皆伐が森林土壌に与える影響を調べました
―ヒノキ人工林での事例―

(岐阜県森林研究所) 田中伸治



はじめに

岐阜県内に広く植栽された針葉樹人工林は利用可能な時期を迎えており、今後は、間伐だけでなく、皆伐による収穫も増加すると予想されます。皆伐では、一時的でも上木がなくなるため、降雨による土壌侵食など、森林土壌への影響が懸念されます。また、土壌侵食によって最初に流出する表層土壌は、森林の地力や保水機能の維持にとって重要ですが、皆伐が森林土壌にどのような影響を与えるかはよく分かっていません。そこで、ヒノキ人工林の皆伐地において、土壌侵食量と表層土壌の詰まり具合を調査しました

土壌侵食量は?

調査は、同一のヒノキ林分を皆伐した場所(皆伐区)と間伐した場所(間伐区)で行いました。皆伐区は全木集材が行われ、伐採後1年目にヒノキの植栽、伐採後2年目と3年目に下刈りが行われました。間伐区は点状間伐が行われ、伐採木は全木集材されました。

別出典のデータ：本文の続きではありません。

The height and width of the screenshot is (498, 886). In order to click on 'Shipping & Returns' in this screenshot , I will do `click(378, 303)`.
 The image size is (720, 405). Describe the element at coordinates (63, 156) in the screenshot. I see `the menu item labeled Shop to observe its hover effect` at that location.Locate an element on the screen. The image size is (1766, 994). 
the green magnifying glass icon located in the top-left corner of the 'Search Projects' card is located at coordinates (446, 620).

まず、皆伐区と間伐区の伐採後3年間(毎年6月〜12月)の土壌侵食量を調査しました(図1)。皆伐区の土壌侵食量は、間伐区と比べて3.7〜19.1倍ありました。また、伐採後の年数が経過するにつれて、間伐区の土壌侵食量は減少しましたが、皆伐区では反対に増加しました。

間伐区では、間伐時以外に地表のかく乱がなかったので、徐々に土壌侵食が落ち着いたのではないかと考えられます。一方、皆伐区では、伐採に加え、植栽や下刈りなどによって、地表をかく乱する期間が長かったので、土壌侵食が多く発生したのではないかと考えられます。

表層土壌の詰まり具合は?

伐採後4年目に皆伐区と間伐区の表層土壌の細土容積重を調査しました(図2)。細土容積重とは、どのくらい土壌が詰まっているかの指標になります。一般的に土壌の表層よりも下層の方が大きいことが知られています。

調査の結果、皆伐区の細土容積重は、間伐区よりも大きいことが分かりました。つまり、侵食によって表層土壌が流されてしまった結果、下層土壌が地表に出てきた可能性があると考えられます。

今回行った調査では、皆伐が森林土壌に与える影響は間伐より大きいとの結果になりました。しかし、一事業地での調査結果ですので、条件の異なる場所で調査していく必要があると考えています。